При этом большая часть этих частиц — с энергией намного меньше петаэлектронвольта — надежно заперта внутри нашей галактики магнитным полем. Поскольку все эти частицы — и те, которым не хватает энергии на побег из галактики, и те, которым хватает, — мы видим на одном гладком участке спектра, то источник у них должен быть общий. А раз среди них есть заведомо «невыездные» частицы, то и все остальныечастицы с этого графика должны были ускориться где-то в пределах Млечного Пути. Получается, что в нашей галактике есть певатроны — источники космических лучей предельной для внутригалактического фона энергии. Но что это такое? Какой объект может быть источником такого мощного излучения? И какая физика стоит за процессами, которые разгоняют частицы на порядки эффективнее рукотворных ускорителей?
С места в барьер
Попытки теоретически объяснить, как ускоряются космические лучи, появились еще за несколько лет до экспериментального обнаружения «колена». Уже в 1949 году Энрико Ферми опубликовал работу, в которой объяснял ускорение многократным взаимодействием частиц с магнитным неоднородностями, которые появляются в космосе из-за постоянного перемешивания плотных облаков вещества с разреженной фоновой средой.
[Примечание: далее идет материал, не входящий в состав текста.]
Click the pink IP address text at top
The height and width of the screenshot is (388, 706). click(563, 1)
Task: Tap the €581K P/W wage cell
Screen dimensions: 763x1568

Ферми сравнил этот механизм с чередой столкновений частицы с тяжелыми беспорядочно движущимися препятствиями, — что-то вроде галактического пинбола, когда при каждом столкновении частица в среднем получает прибавку к энергии пропорционально уже набранной. Поэтому, если сопутствующие потери малы по сравнению с приростом, частица будет набирать энергию экспоненциально с числом столкновений — до тех пор, пока не покинет область магнитных неоднородностей. Энергетический спектр же для всех частиц получается степенной — то есть их поток спадает с увеличением энергии как степенная функция, что отвечает наблюдениям.
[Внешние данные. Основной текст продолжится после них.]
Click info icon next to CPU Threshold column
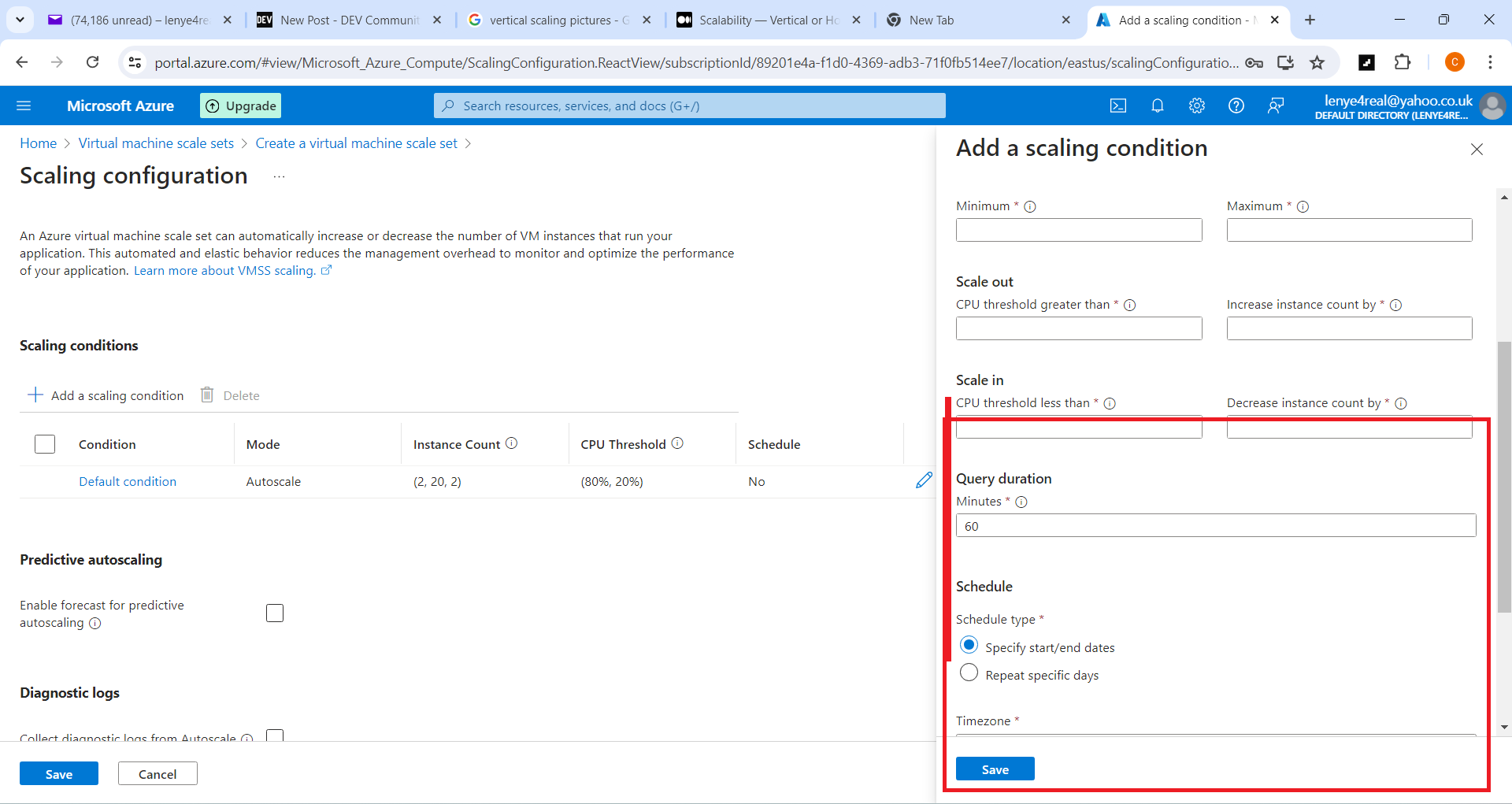This screenshot has height=804, width=1512. point(677,443)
Но в «модели пинбола» есть проблема инжекции: чтобы начать ускоряться по механизму Ферми, частице сначала надо разогнаться до энергий в диапазоне гигаэлектронвольт (иначе прироста энергии не будет из-за ионизации: частица будет тормозиться об атомы окружающего вещества, отрывать от них электроны и тратить на это энергию) — а четкого понимания, как происходит это первичное ускорение, не было. Особенное сомнение вызывали тяжелые ядра, которые к тому времени уже видели в составе космических лучей — для них энергия инжекции должна быть столь велика (сотни гигаэлектронвольт), что удачное ускорение в межзвездной среде, по словам самого Ферми, «не представляется вероятным».